Although Into the Wild was about a young man who had abandoned his life and belongings and gone to live in the, er, wild, Krakauer was able to muse about the reasons which would motivate someone to do this while including his personal experience as an example. The same happens in Into Thin Air, where an activity is as starkly communal as it is isolated. Pretty much everyone climbing Everest is dependent on everyone else around them, especially in a group containing less than experienced climbers, and definitely especially at such high altitude where moving, breathing, thinking is an exertion which could kill you. But beyond that the struggle is personal, within yourself to keep going or even to stop, because if you're twenty feet from the summit but there's a storm coming in you need to stop, or you'll die. Krakauer is at pains to point out how bravery, will, whatever you call it, is about surviving much more than it is going up.

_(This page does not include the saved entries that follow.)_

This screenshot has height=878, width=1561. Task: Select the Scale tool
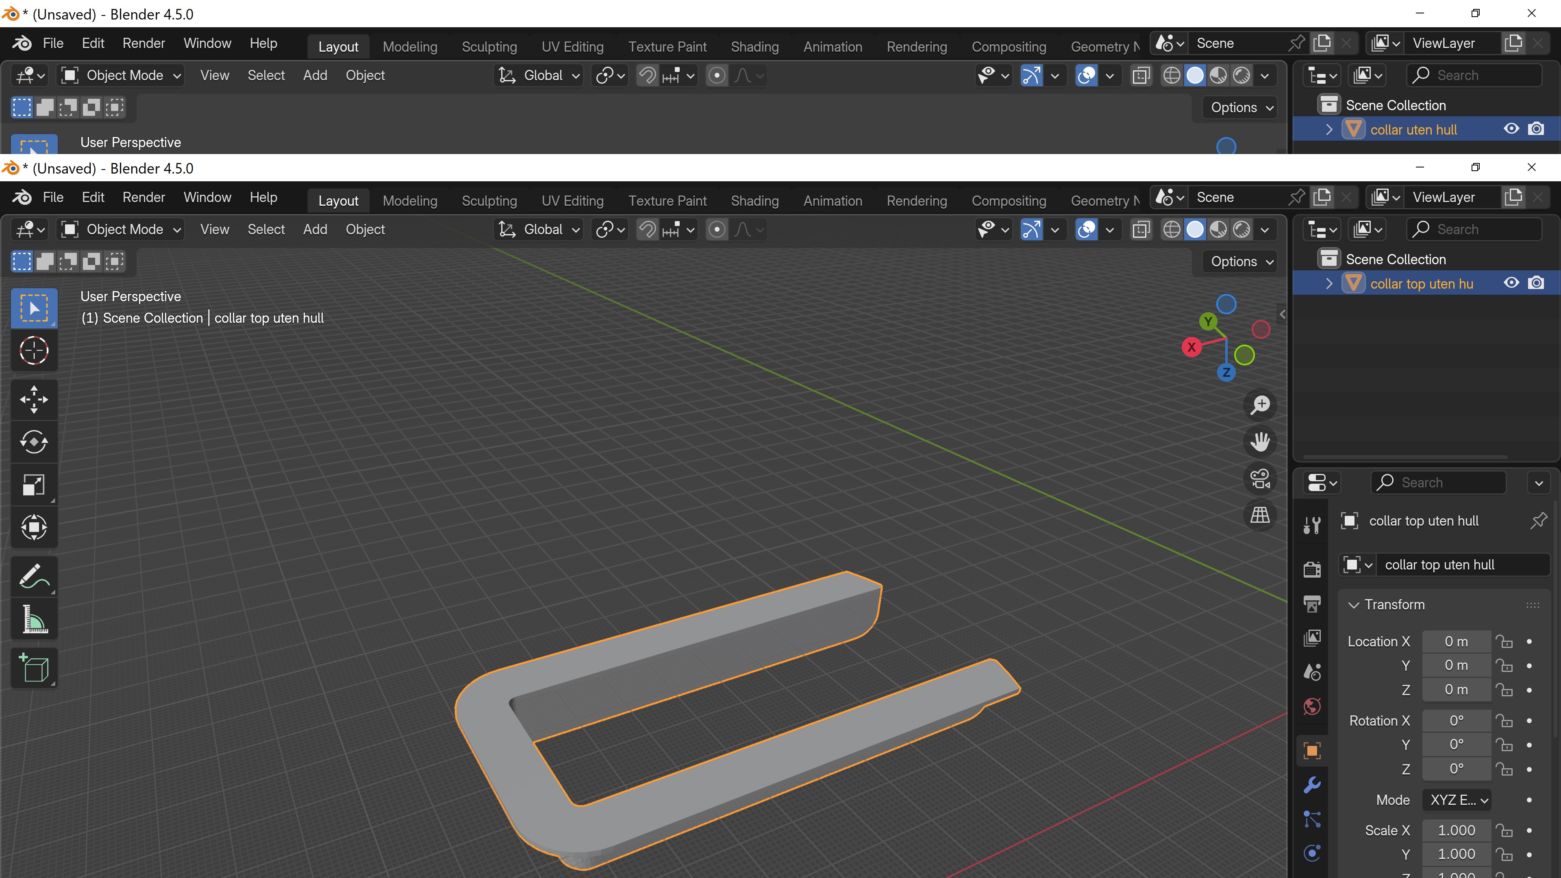point(34,485)
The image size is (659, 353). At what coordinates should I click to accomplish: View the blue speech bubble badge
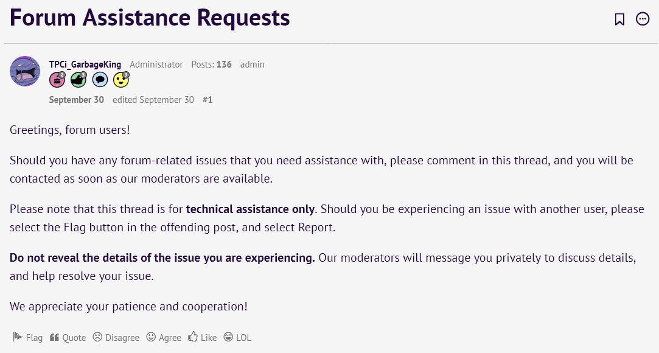point(100,79)
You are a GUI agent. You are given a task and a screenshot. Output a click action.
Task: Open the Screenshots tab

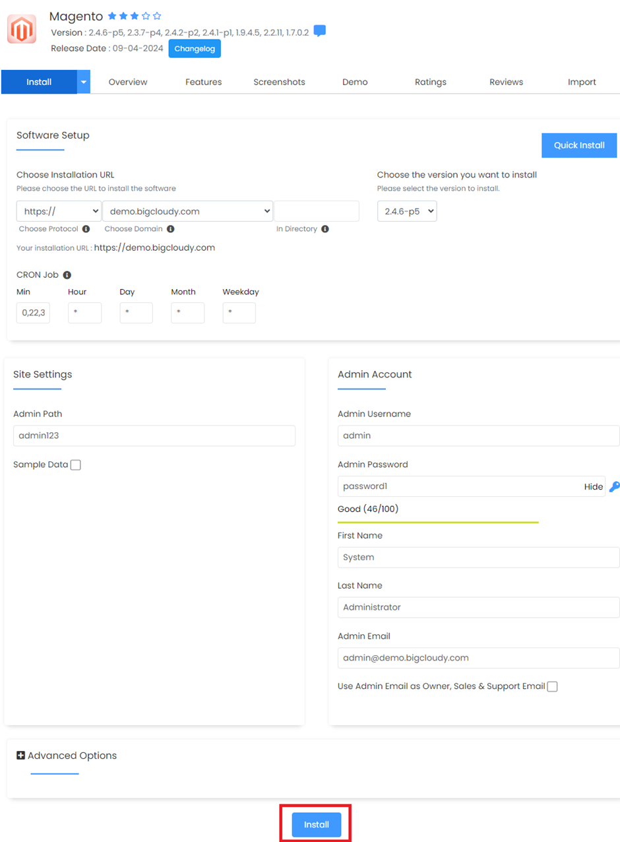pyautogui.click(x=278, y=82)
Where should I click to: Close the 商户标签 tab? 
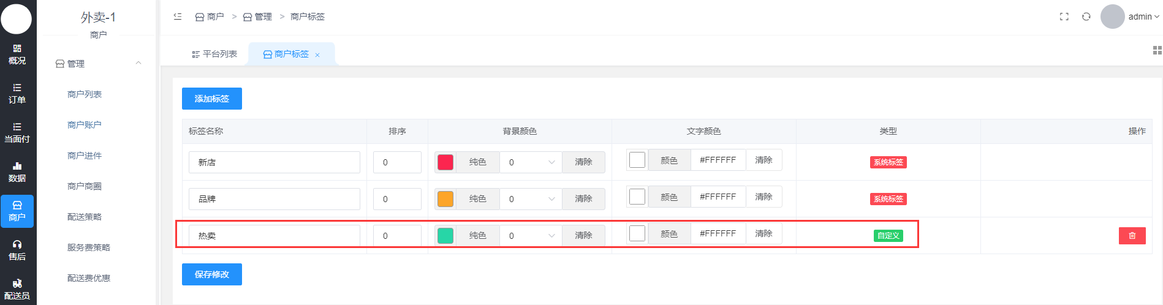(x=317, y=55)
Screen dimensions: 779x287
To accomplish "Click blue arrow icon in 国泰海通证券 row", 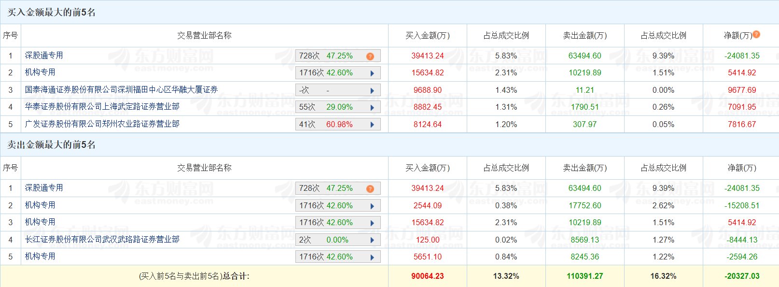I will coord(372,90).
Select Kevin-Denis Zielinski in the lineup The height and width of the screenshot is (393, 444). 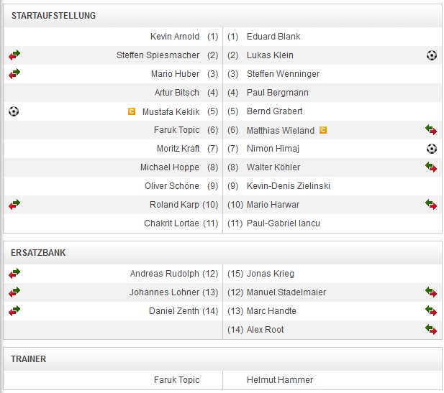click(288, 186)
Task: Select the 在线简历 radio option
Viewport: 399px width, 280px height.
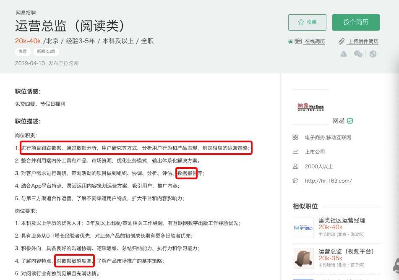Action: 290,42
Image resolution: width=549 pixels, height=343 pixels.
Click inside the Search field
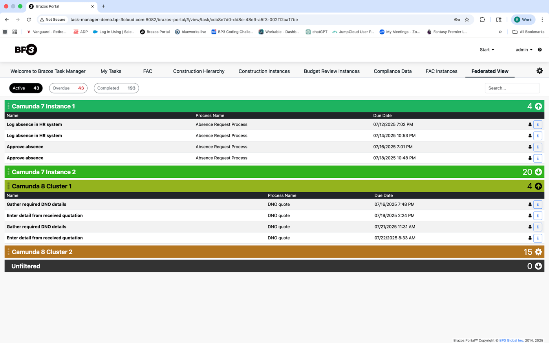(512, 88)
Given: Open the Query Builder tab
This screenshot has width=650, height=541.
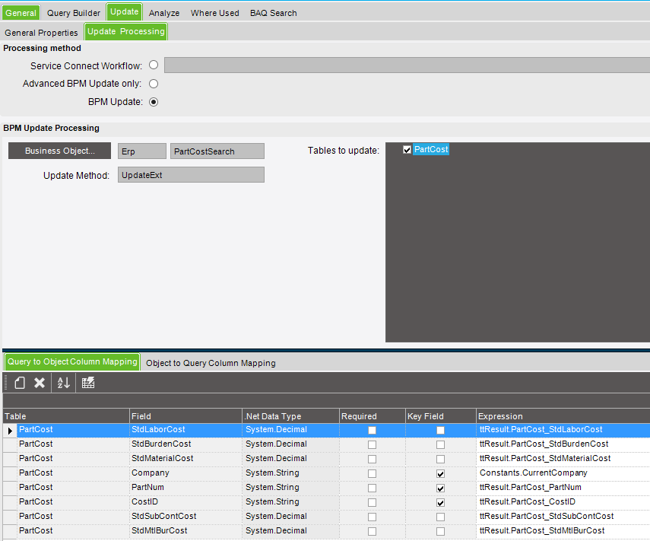Looking at the screenshot, I should pyautogui.click(x=74, y=13).
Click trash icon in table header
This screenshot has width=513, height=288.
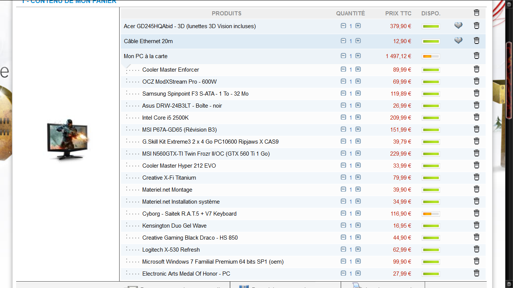477,13
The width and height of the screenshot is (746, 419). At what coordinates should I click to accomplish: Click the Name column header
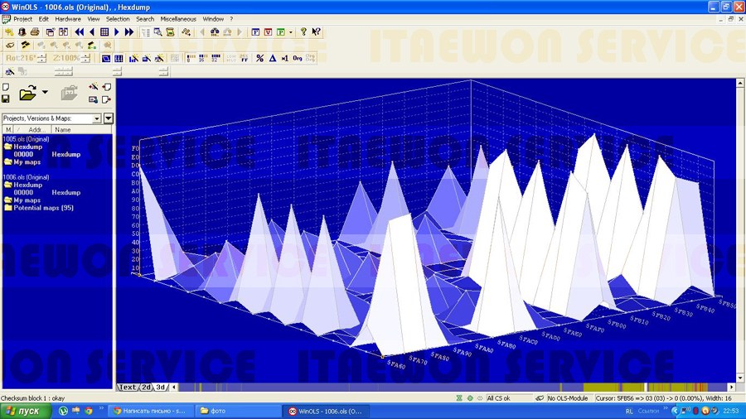point(63,130)
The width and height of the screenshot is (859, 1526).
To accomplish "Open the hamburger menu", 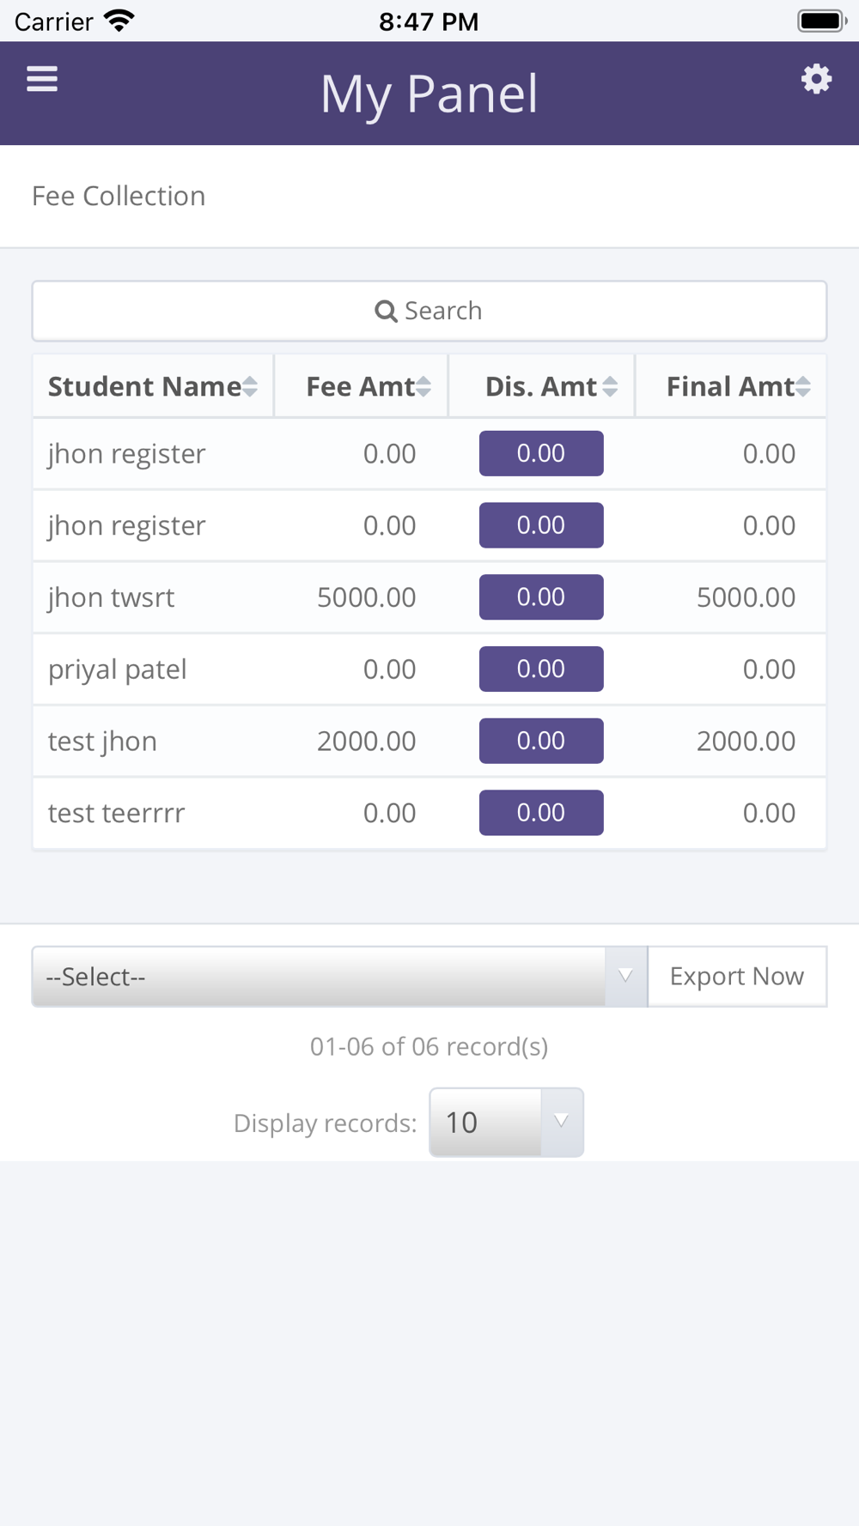I will click(x=42, y=79).
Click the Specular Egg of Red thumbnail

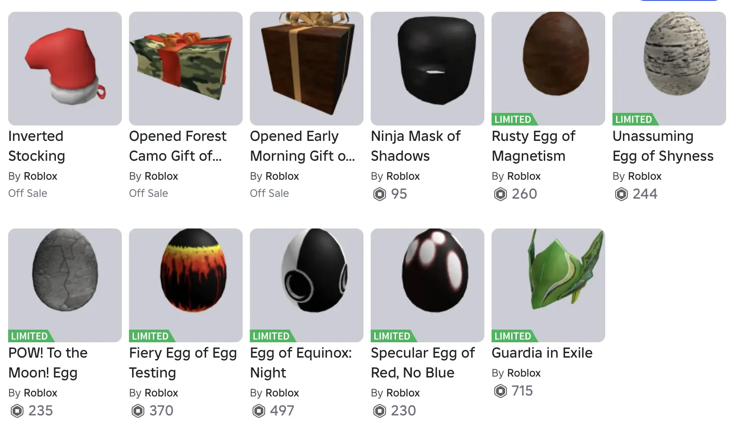coord(428,280)
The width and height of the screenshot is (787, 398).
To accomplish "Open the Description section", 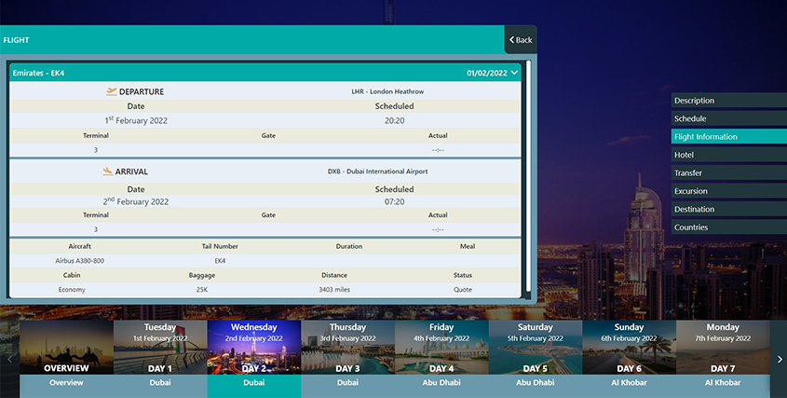I will pos(728,101).
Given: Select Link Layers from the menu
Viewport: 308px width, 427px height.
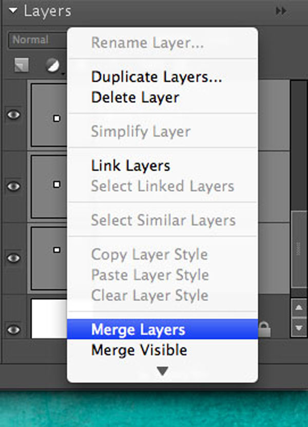Looking at the screenshot, I should [x=130, y=166].
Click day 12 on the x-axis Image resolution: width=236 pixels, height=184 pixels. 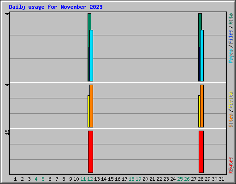90,179
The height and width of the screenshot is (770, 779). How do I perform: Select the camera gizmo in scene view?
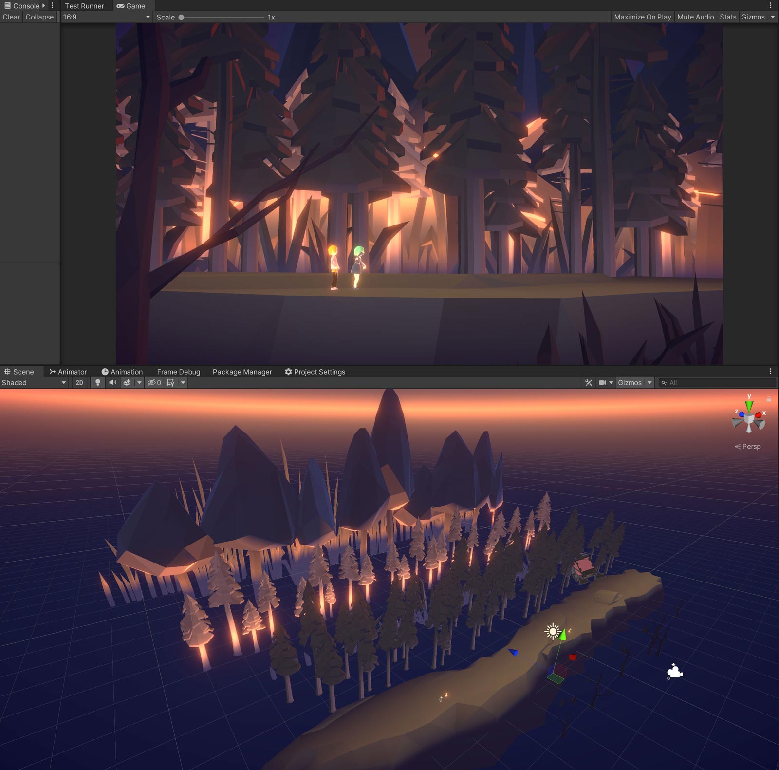[674, 672]
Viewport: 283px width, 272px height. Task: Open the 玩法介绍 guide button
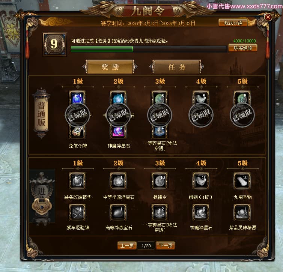[233, 23]
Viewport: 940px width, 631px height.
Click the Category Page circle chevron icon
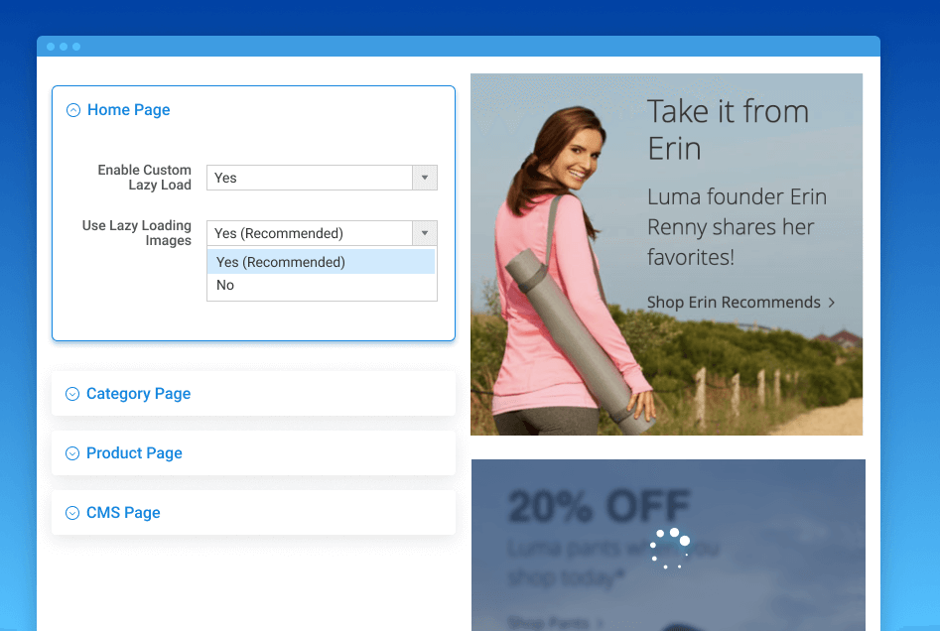click(71, 395)
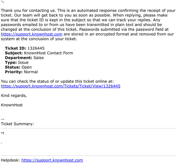The image size is (177, 163).
Task: Click the Priority value Normal
Action: coord(31,72)
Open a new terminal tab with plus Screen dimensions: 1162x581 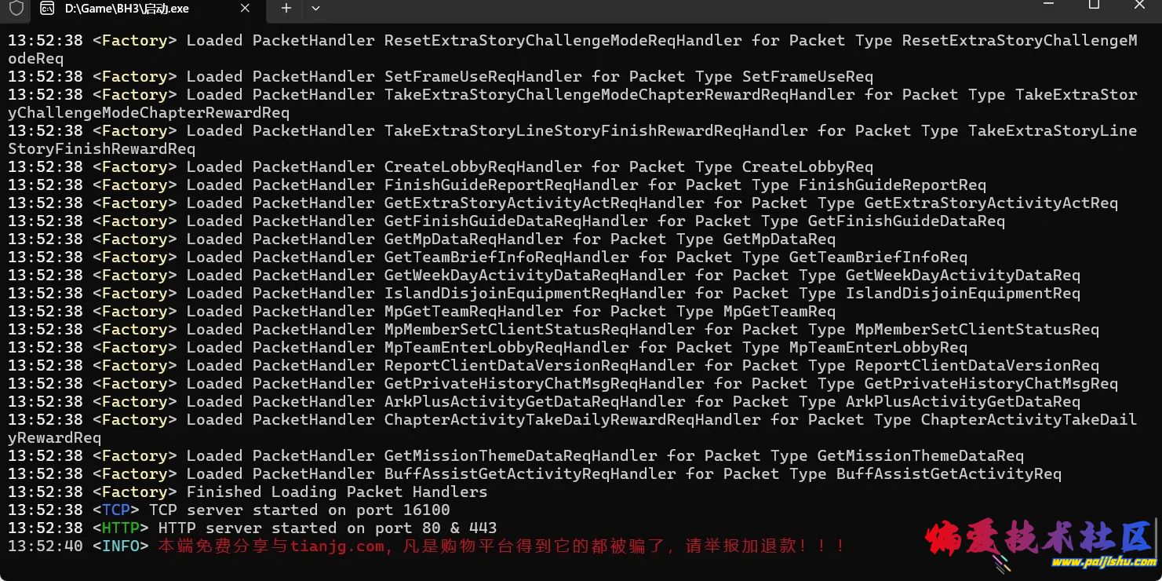pos(286,8)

As you might expect given these perspectives, trying to come to terms with surviving when so many people died is difficult. Especially when they were more experienced than you, or didn't seem to be in as desperate a state. I suppose if I left it longer I might be more confident in stating whether or not Krakauer is sufficiently self-pitying but purely on the face of it I'd agree with the sentiment that expecting anyone to be able to do anything in the sort of physical state they were in at the time is too much. Krakauer wrote that the popularity of guided routes up Everest made the ascent seem less appealling, too easy, too commercial. It isn't though, and it probably never could be.

With only this account - and the second edition with a postscript responding to criticism of the first - and minimal secondary reading I can't say if this version of events is completely accurate or fair, although it's unquestionably thorough. I think it's interesting that what was intended to be an investigation into something tangible devolved into musings about human spirit and motivations. The opening question was whether Everest had been devalued or undermined by guided groups taking climbers up. As the book goes on, this is barely ever mentioned. It doesn't have to be.